Bruno Bonneville.

Le CSSSG devra panser son budget

Les compressions annoncées par Québec en santé font mal au Centre de santé et de services sociaux de Gatineau (CSSSG).
Son conseil d'administration a été informé, hier, qu'il se dirige tout droit vers un déficit de 8 millions$ pour l'année en cours.
Le président du c.a. du CSSSG, Bruno Bonneville, n'a pu s'empêcher de sortir de ses gonds, critiquant vertement les nouvelles compressions annoncées par Québec.
Selon lui, le ministère de la Santé traite le CSSSG comme celui d'un «village».
L'établissement a appris le 27 juin dernier qu'elle devra composer avec une diminution de 8,6 millions$ si elle veut atteindre l'équilibre budgétaire.
«Le CSSSG est le seul au Québec qui gère trois hôpitaux. On nous compare avec des établissements qui opèrent dans des conditions beaucoup plus idéales que nous. Ce qui fait qu'on est défavorisé au niveau du financement historique», affirme-t-il.
«On est au bout du rouleau. Notre personnel est épuisé. On les a sollicités énormément pour réaliser nos objectifs. À un moment donné, on ne pourra plus», ajoute-t-il.
Plus globalement, M. Bonneville souhaite que Québec reconnaisse pleinement la spécificité de l'Outaouais en matière de santé.

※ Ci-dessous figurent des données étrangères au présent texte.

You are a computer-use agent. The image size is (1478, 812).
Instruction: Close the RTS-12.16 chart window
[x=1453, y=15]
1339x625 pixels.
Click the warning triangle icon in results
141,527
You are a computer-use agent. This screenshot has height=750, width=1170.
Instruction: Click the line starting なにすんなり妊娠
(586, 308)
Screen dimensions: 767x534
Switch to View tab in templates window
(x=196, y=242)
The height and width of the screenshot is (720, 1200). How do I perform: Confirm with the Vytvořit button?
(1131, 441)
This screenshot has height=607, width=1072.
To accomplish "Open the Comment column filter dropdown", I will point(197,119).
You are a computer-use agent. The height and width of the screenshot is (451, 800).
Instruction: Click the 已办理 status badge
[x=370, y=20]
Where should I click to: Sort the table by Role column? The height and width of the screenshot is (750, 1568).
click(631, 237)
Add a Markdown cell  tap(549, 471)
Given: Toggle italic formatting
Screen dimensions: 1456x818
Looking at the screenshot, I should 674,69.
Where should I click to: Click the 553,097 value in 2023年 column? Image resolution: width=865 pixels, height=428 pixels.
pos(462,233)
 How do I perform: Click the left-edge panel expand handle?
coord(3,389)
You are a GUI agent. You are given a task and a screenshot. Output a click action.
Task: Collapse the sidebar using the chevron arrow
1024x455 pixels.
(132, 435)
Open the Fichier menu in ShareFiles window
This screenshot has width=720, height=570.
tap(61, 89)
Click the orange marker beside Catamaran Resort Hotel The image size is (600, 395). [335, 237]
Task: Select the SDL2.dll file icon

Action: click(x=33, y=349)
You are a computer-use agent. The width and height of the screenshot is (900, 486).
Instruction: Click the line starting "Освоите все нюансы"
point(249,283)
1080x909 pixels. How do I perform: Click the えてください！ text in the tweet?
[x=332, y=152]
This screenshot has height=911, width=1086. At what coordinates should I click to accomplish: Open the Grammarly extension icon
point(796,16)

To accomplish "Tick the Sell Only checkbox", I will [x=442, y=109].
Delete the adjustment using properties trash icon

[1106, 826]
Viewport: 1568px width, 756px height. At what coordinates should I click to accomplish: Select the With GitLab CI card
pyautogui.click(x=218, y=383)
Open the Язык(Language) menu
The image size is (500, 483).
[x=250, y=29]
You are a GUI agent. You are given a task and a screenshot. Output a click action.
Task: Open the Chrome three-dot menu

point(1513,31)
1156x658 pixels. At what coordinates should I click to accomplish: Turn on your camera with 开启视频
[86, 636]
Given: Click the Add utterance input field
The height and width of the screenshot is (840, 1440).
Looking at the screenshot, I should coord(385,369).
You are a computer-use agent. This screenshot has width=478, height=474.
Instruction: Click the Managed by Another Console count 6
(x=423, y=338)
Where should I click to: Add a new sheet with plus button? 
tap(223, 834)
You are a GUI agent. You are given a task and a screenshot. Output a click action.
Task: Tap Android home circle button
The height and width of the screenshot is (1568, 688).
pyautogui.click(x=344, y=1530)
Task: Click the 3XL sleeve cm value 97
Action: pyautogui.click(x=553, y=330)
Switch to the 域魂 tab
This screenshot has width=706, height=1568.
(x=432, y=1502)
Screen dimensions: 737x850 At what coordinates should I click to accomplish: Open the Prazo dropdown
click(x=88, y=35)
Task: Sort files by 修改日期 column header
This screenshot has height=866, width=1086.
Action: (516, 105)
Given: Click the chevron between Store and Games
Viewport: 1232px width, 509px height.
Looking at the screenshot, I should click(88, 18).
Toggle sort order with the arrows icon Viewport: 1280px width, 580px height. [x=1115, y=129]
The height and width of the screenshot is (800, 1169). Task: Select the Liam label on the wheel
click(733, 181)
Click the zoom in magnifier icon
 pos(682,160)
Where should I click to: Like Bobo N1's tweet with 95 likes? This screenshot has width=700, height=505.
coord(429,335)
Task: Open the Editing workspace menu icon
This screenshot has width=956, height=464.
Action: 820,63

«On veut être financé à la hauteur de nos besoins. On est la population qui est le plus en croissance au Québec. On est la plus vieillissante. On ne demande pas de traitement de faveur. On demande d'être traité équitablement.»
M. Bonneville, estime que l'organisation commence à être à court de solutions pour diminuer ses dépenses.
«À un moment donné, il va falloir arrêter de faire croire au monde que ça n'a pas d'impact sur le niveau de service», dit-il.
26,7 M$ en compressions
Au total, le CSSSG a fait face à 26,7 millions en compressions cumulatives dans les cinq dernières années.
Selon M. Bonneville, il est irréaliste de croire que l'établissement peut arriver à l'équilibre budgétaire dans les délais serrés prévus par le gouvernement.
C'est pourquoi le CSSSG compte essayer de convaincre Québec d'étaler sur trois ans un plan de redressement. Le plan de réduction budgétaire dont les économies totaliseraient quelque 12 millions$, comprend d'ailleurs l'embauche d'un expert pour aider à «gratter les fonds de tiroirs».
Le ministre de la Santé, Gaétan Barrette, a promis en juin une rationalisation «agressive» qui pourrait entraîner des compressions de 600 millions$ dans la «bureaucratie» d'ici quatre ans.
M. Bonneville croit que le ministre se trompe de cible. Dans les dernières années, le CSSSG a supprimé plus 20 postes de cadres. Quatre autres postes de gestion devraient être abolies cette année, dit-il.